(CN) – The 8th Circuit dismissed a challenge to an Arkansas law requiring small school districts to consolidate or be annexed by another district. Judge Gruender said the law makes school districts more cost-effective and efficient.
A group of taxpayers and parents banded together in 2004 to challenge the state Board of Education’s decision to consolidate Lake View School District with the Barton-Lexa School District.
The consolidation was mandated by Act 60, which requires school districts with fewer than 350 students to be consolidated or annexed by another district.
Calling themselves the Friends of Lake View, the opponents of consolidation sued the state, its governor, the commissioner of the state’s Department of Education and the Arkansas Board of Education.
The outcome of the lawsuit was affected by a 2005 Arkansas Supreme Court decision that the state’s system of public-school financing was “in constitutional compliance,” after a series of legal challenges.
Based on this ruling, the district court dismissed the Act 60 challenge.

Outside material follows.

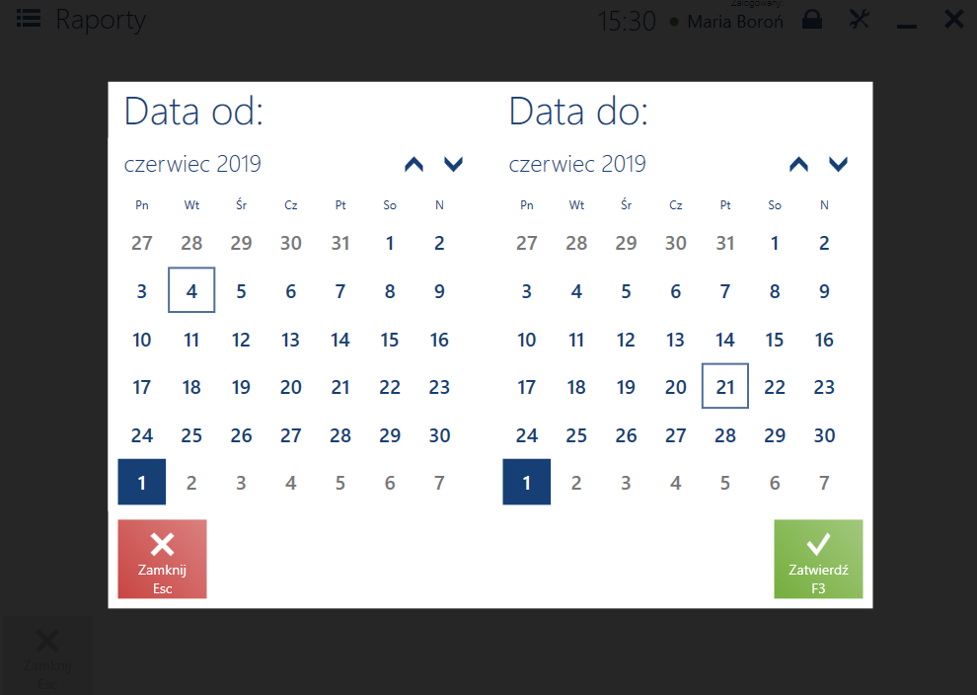Choose June 10 in Data do calendar

527,340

However, the court briefly reopened the case in 2007 to determine if it had jurisdiction.
But the federal judge again rejected the suit, adopting another judge’s “well-reasoned order” in a different case, Friends of Eudora School District v. Beebe.
Friends of Lake View appealed, arguing that Friends of Eudora wasn’t similar enough to use as a stand-in ruling.
The appellate panel in St. Louis agreed that some of the findings in Friends of Eudora were “plainly inapplicable,” but nevertheless upheld the district court’s dismissal on other grounds.
The state “has a legitimate governmental interest in consolidating school districts to achieve economies of scale and other efficiencies,” Judge Gruender wrote, “and the classification drawn between school districts based on their average daily membership is rationally related to advancing that interest.”